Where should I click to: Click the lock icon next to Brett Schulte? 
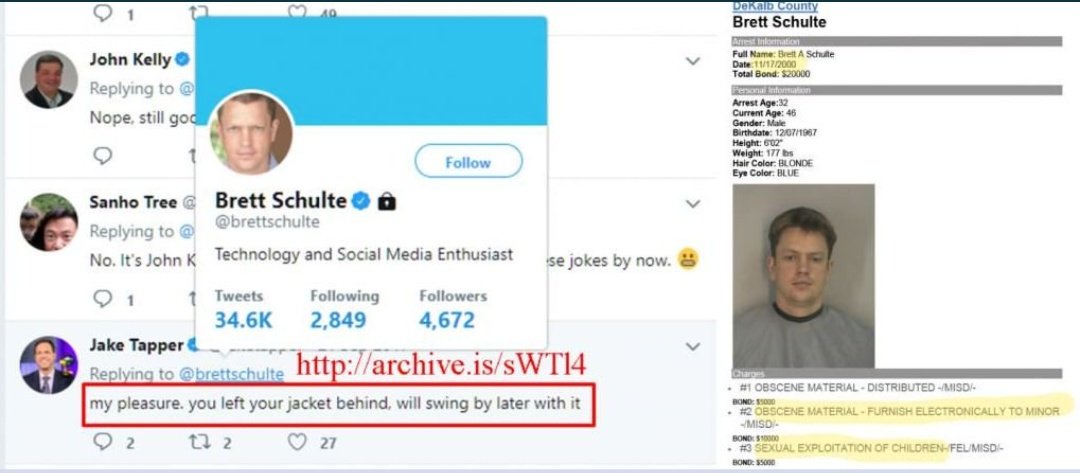(x=387, y=201)
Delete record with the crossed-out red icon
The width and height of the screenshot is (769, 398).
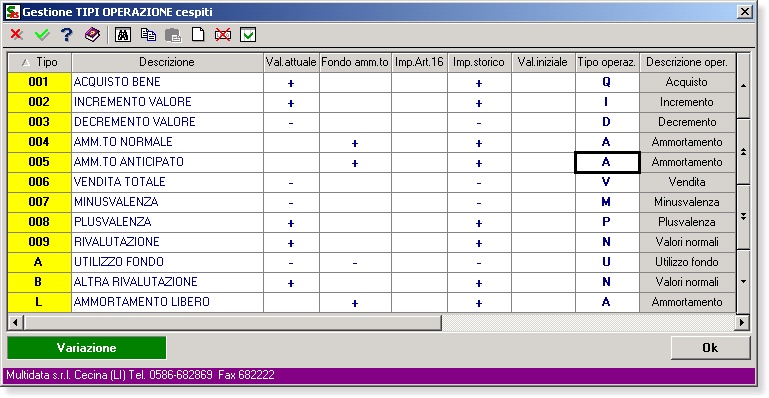pos(223,35)
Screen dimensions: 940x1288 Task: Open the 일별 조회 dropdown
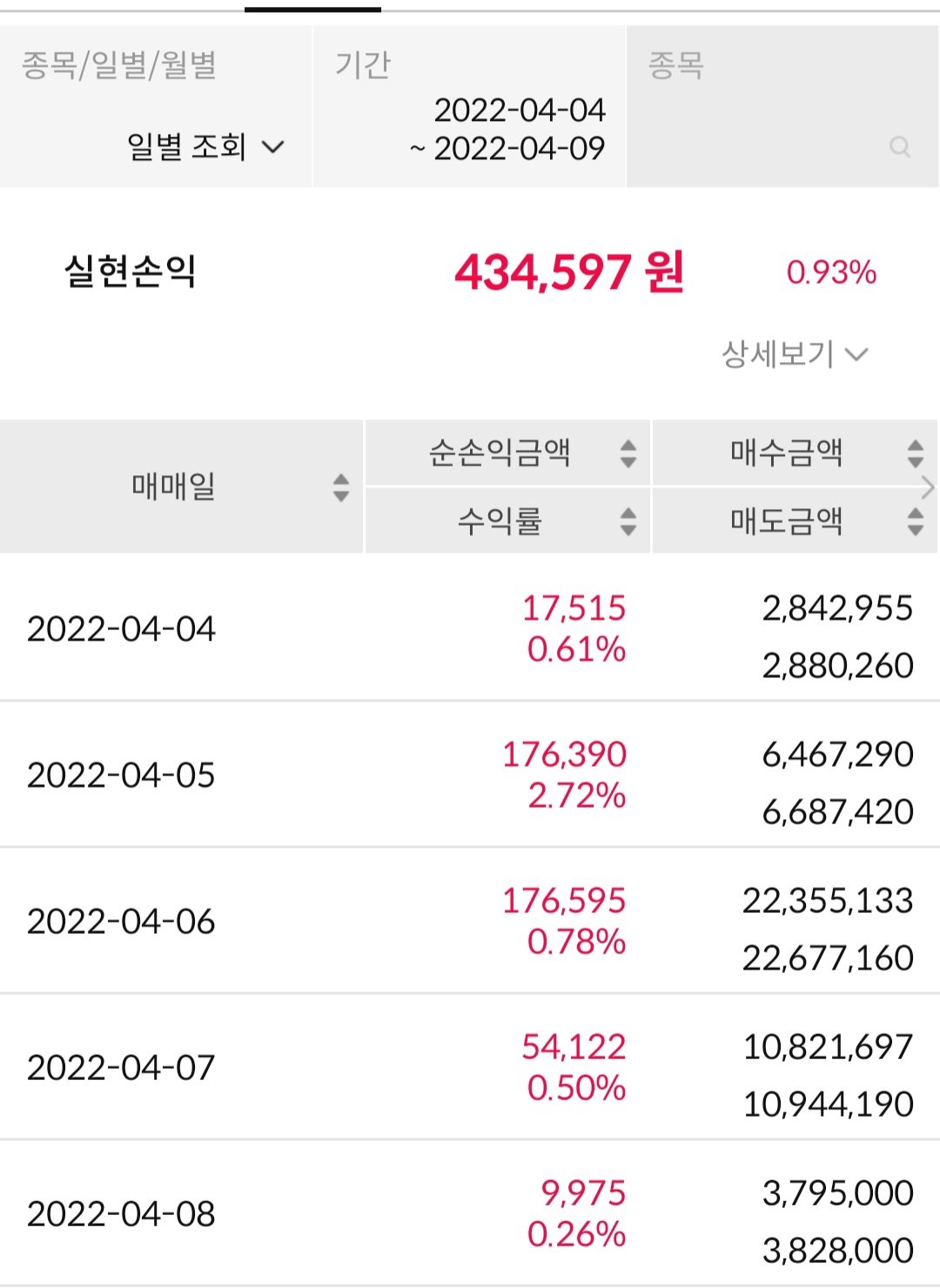(206, 146)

• **Aim of the exercise**:
Pick up at the line that holds "The width and" and restate each line, word for word, through the last line of the entries. Include both end lines but none of the pictures.

• **Solution to the problem**:
The width and height of the screenshot is (769, 398).
pos(223,35)
Screen dimensions: 940x1288 Task: Open the 일별 조회 dropdown
(206, 146)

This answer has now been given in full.